Ovviamente non beneficio di sussidi (e ci mancherebbe altro); perciò tutte le voci di uscita sono a mio carico. Le principali, in un anno, sono: 11mila franchi circa di premi cassa malattia (900 fr./mese); 6’800 di imposta cantonale e altrettanti di imposta comunale, 1’800 di imposta federale diretta; 335 di canone radio-tv; oltre ad alcune centinaia di franchi che devolvo in beneficenza.
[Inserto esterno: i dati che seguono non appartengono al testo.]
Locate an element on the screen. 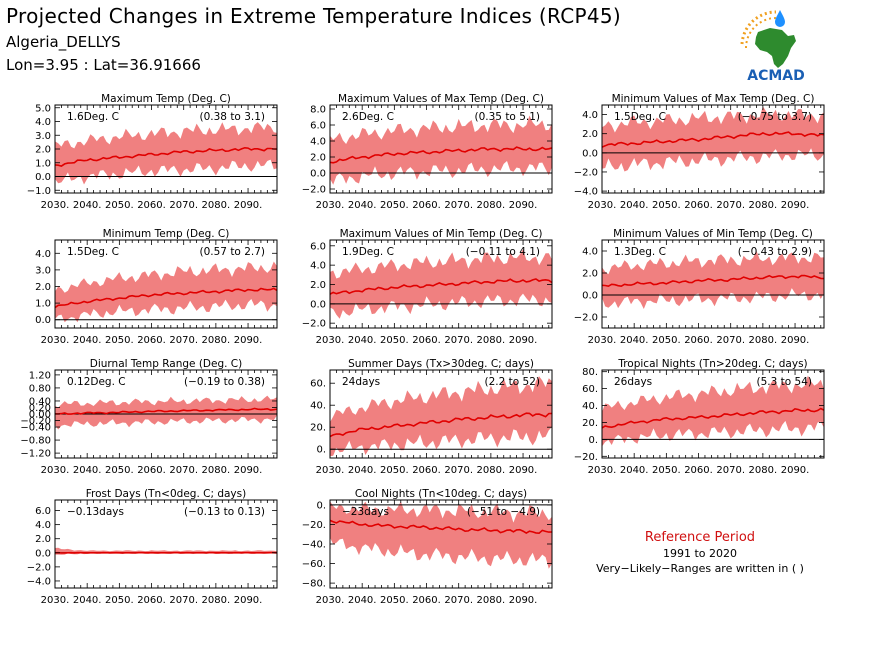  logo-text: ACMAD is located at coordinates (776, 76).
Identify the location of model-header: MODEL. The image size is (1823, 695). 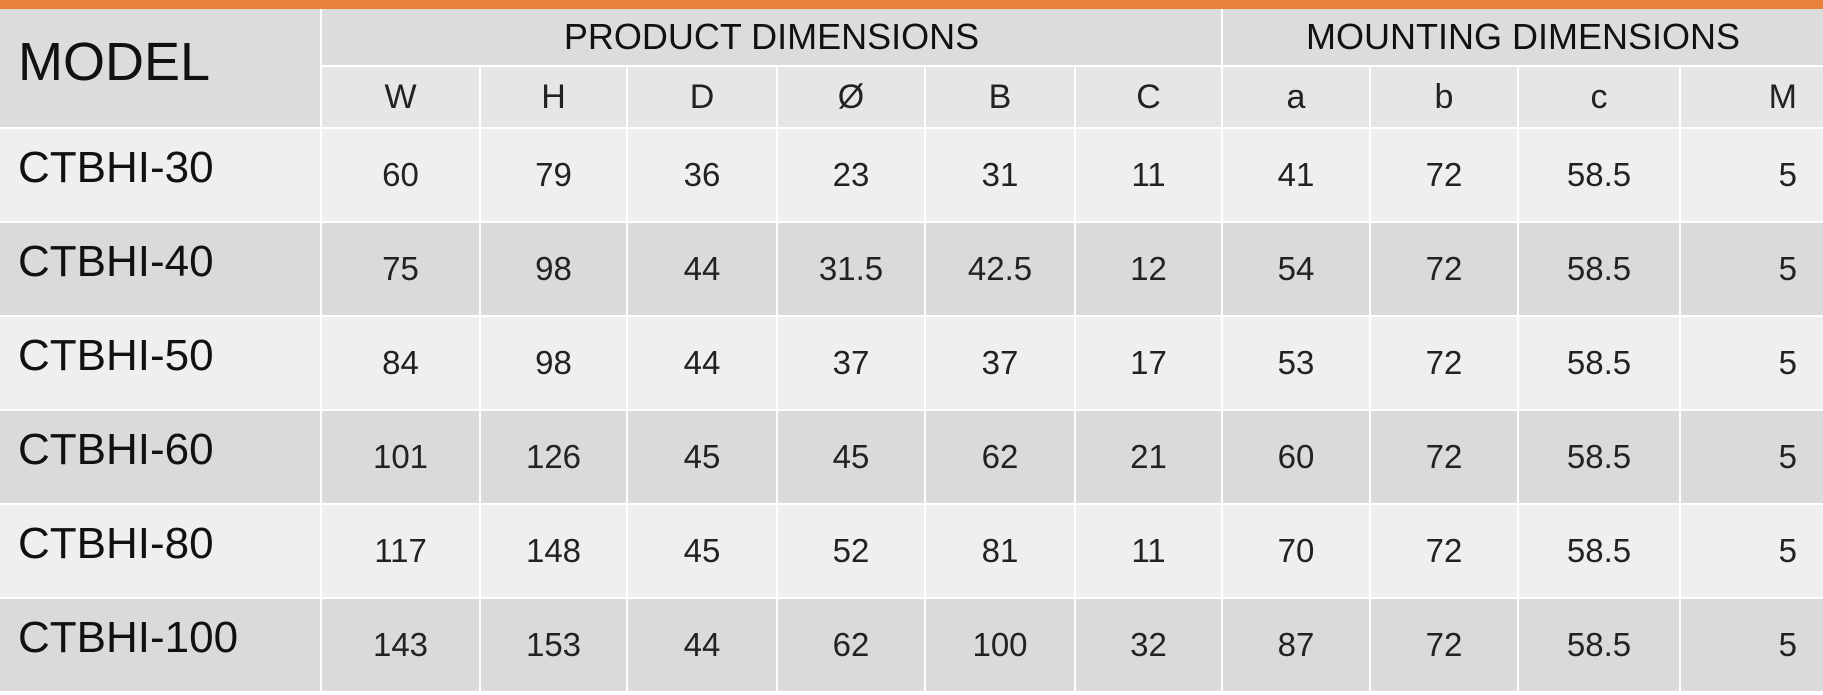
(160, 68).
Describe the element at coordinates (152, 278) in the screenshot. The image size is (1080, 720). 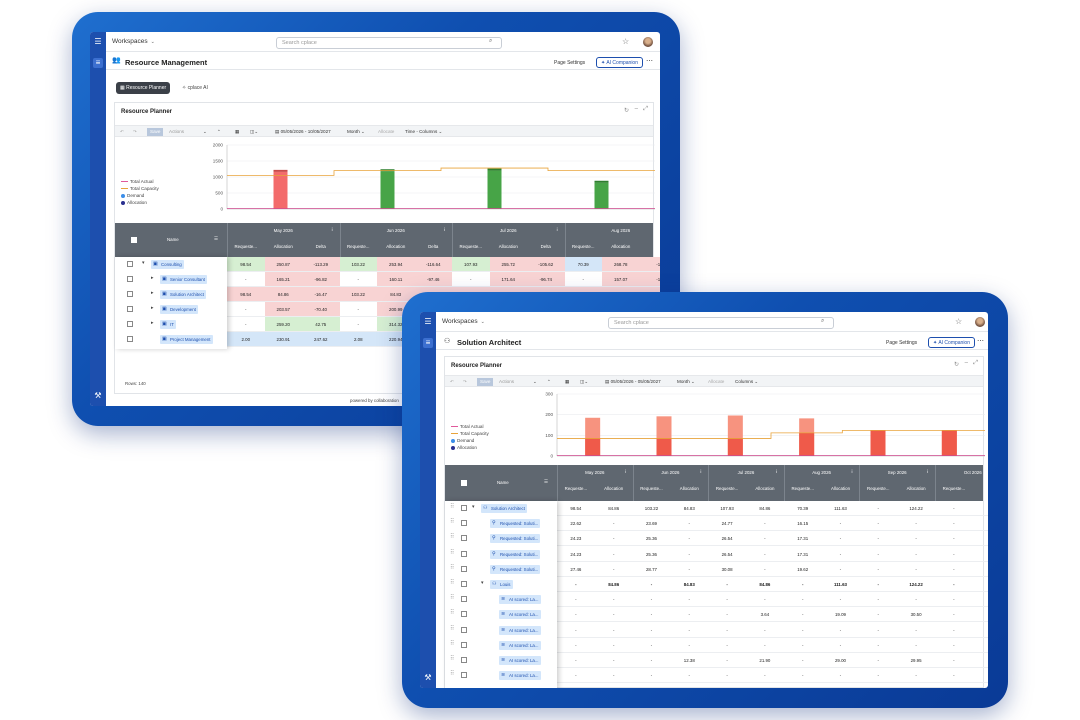
I see `expand-arrow-icon: ▸` at that location.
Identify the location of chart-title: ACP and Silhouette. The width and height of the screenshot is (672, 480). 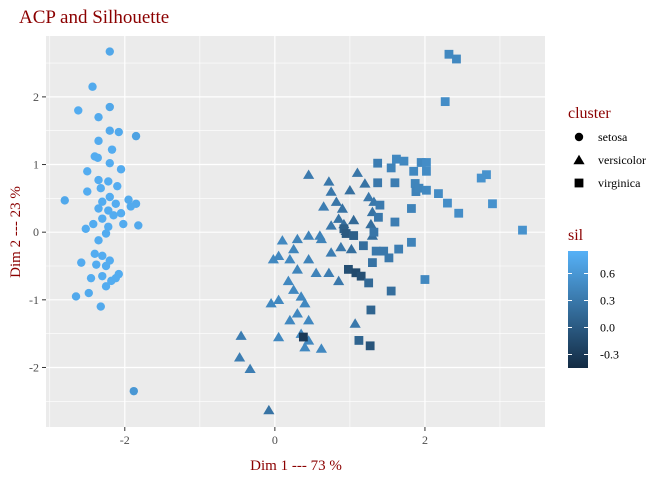
(94, 18).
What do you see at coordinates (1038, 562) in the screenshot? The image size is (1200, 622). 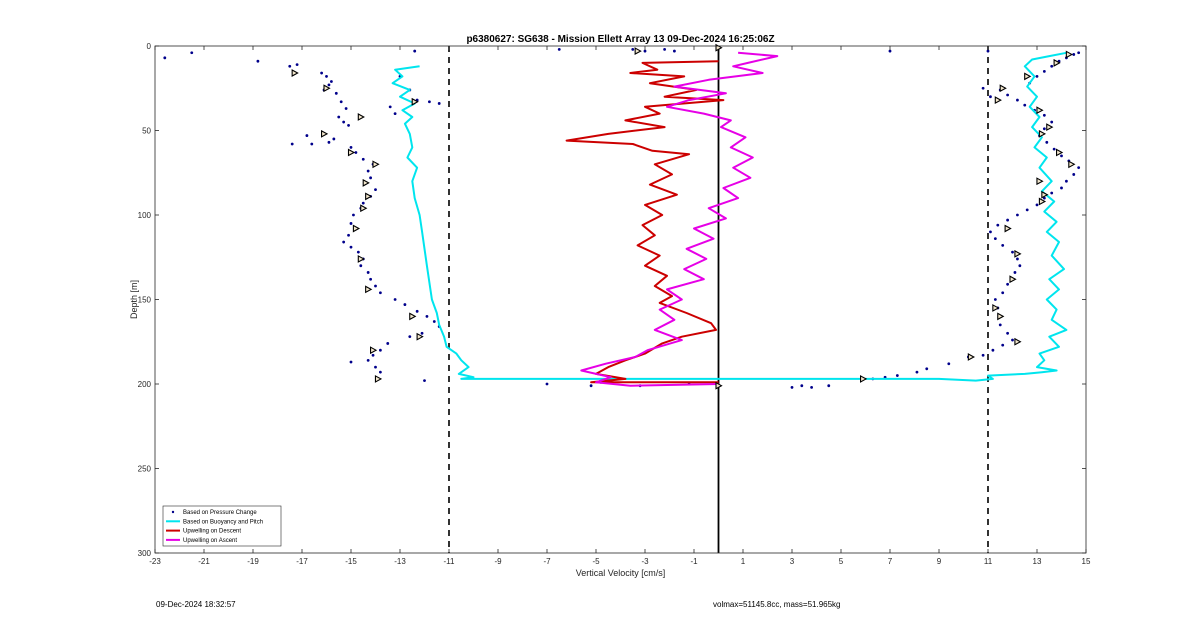 I see `x-tick-label: 13` at bounding box center [1038, 562].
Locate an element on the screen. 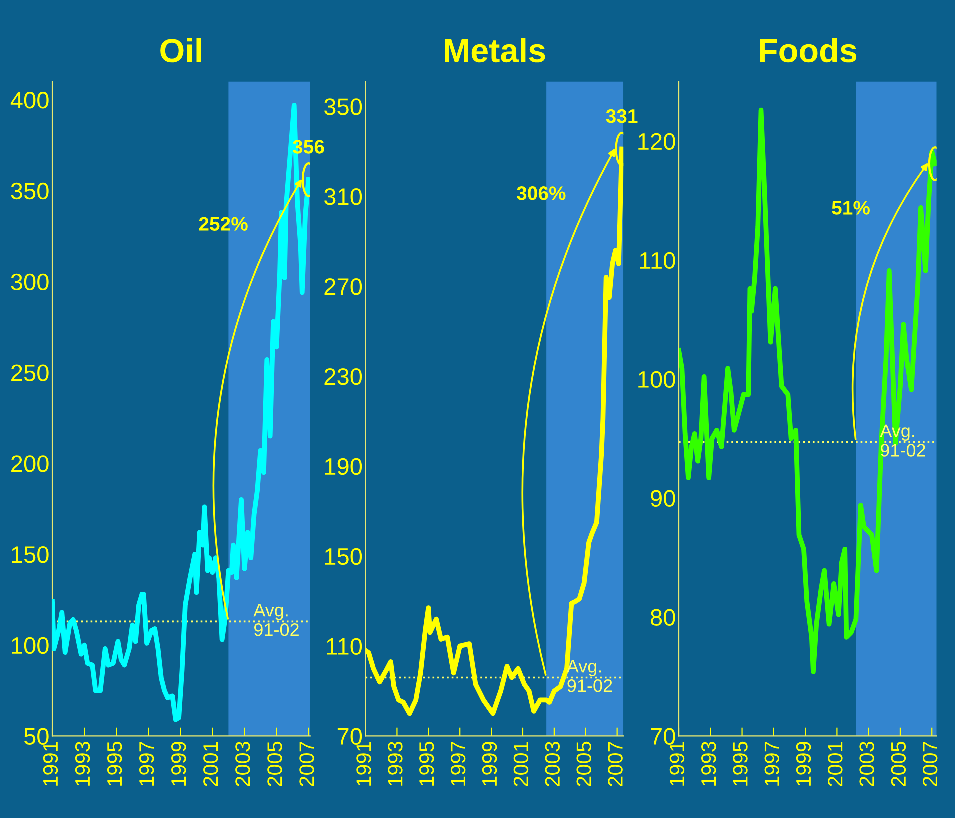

Per la casa nel 2023 ho pagato oltre 5’500 franchi in assicurazione, luce, acqua e gasolio; l’automobile, all’infuori di benzina e manutenzione, mi costa circa mille franchi all’anno tra imposta di circolazione, assicurazione, vignetta.

Ho sia il telefono fisso che il cellulare e ancora per il 2024 ho scelto di rinnovare l’abbonamento a laRegione che, pur scontato per i pensionati, è cresciuto fino a quattrocento franchi. Mi posso permettere di andare regolarmente dal parrucchiere e nella spesa di alimentari ci stanno, quando c’è l’occasione, pranzi o cene che cucino con piacere per i miei cari. In generale non sono una persona dalle grandi esigenze: a volte esco per una cena al ristorante o, più raramente da quando non c’è più mio marito, faccio una piccola vacanza. Tengo molto ad avere e, quando non ci sarò più, lasciare tutto a posto dal punto di vista finanziario. Quindi, pagato quel che devo e con un occhio ai risparmi (perché, specialmente alla nostra età, chi lo sa come possono andare le cose?), se e quando ne ho modo ‘passo qualcosa’ a figli o nipoti; sperando che ne facciano buon uso (ride, ndr).

Ci sono mesi in cui l’ammontare dei pagamenti è di diverse migliaia di franchi (ad esempio quando, se riesco, saldo le imposte in una volta sola) e mesi di assai meno. Finora sono riuscita a gestire entrate e uscite in modo tale da non dover attingere al capitale proprio: né per le spese correnti, né per quelle extra come possono essere lavori di mantenimento che una casa di quasi cinquant’anni richiede, riparazioni della vettura o altro.

Non ho ancora votato per corrispondenza: un po’ perché preferisco portare la scheda al seggio, un po’ perché esitavo tra il ‘sì’ e il ‘no’. Parto da una premessa: se guardo alla mia situazione, che mi consente di vivere con un certo agio, troverei ingiusto e perfino egoistico pretendere una 13a Avs. Il progetto su cui dobbiamo esprimerci non mi trova d’accordo per la distribuzione ‘a pioggia’: della 13a usufruirebbe anche chi non ne ha alcuna necessità e lo ritengo scorretto. Preferirei una soluzione che preveda un tetto delle entrate, sotto il quale destinare la 13ª e oltre il quale no. Una certa preoccupazione su come verrà finanziata c’è; sebbene in termini di spese sempre più elevate che ci ricadono addosso, ce ne siano di quelle che mi scocciano di più: dalla benzina all’imposta di circolazione (nel mio caso aumentata di 50 franchi nel 2024) al cibo. E poi, se devo dirla tutta, a farmi davvero arrabbiare sono cose come i miliardi che la Confederazione trova per tirare fuori dai guai aziende portate sull’orlo del fallimento da mega manager, ai quali vanno comunque cospicui bonus. In quei casi allora sì che i soldi ci sono...

Da un lato quella proposta in votazione è a mio parere una soluzione imperfetta; d’altro lato ritengo che la 13a sarebbe utile per una certa fascia di popolazione. Sebbene molti non ne parlino (forse per vergogna, sicuramente per dignità), i poveri ci sono anche da noi! E dunque, tenendo conto di tutto, voterò a favore».